Ok, i need to play around and maybe ditch terminal and use other ways ( oatmeal does not work at all for me )

winterschon · Tuesday at 11:55 AM

General update, popping in to say that I haven't forgotten about posting notes / configs / etc. It's on my list of fun things to do, which has unfortunately been scheduled after switching corporate jobs, moving to a different state half-way across the USA during the ass-cold winter, and everything involved with settling into a nearly-new everything.

However, for the fun part... here are some bullets.

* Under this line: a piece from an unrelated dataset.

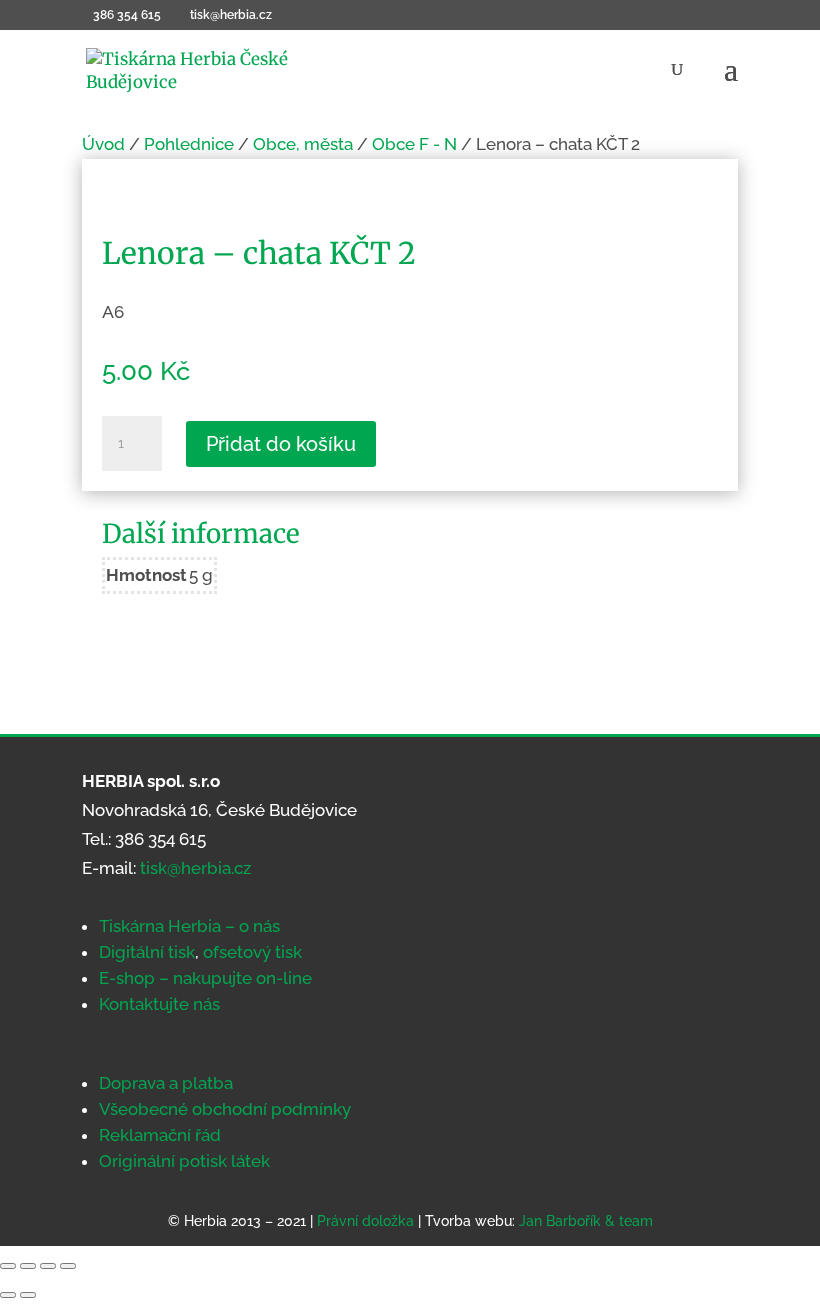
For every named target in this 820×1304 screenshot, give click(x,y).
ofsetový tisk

Migrated primary homelab GPU box to a 5U chassis with loads of CFM / LFM to keep things quiet and cool next to my desk (w/ 2x 180mm + 1x 160mm + 2x 80mm)
Acquired a Supermicro MBD-X12SPA-TF board to run a second instance of the primary aforementioned box (8370C Ice Lake Xeon, 2TB Optane DDR4-3200 NVDIMM, loads of NVMe, 25GbE + 10GbE links for RDMA network storage access)
Built out a new homelab rack, 25U with 2x APC SRT1500RMXLA-NA UPS units + APC ATS for distribution failover + APC PDU AP7900B w/ per-port power metering
Obtained a fun bit of network kit for 48-ports of 1/2.5/5/10GbE + 4x 40G QSFP networking: Juniper EX4300-MP (yes, FreeBSD based! love it... still needs some fan mods to reduce dB)
Obtained an additional two Nvidia A4000 16GB GPUs, yay

ok... back to work? sure. rather to work on homelab stuff right now.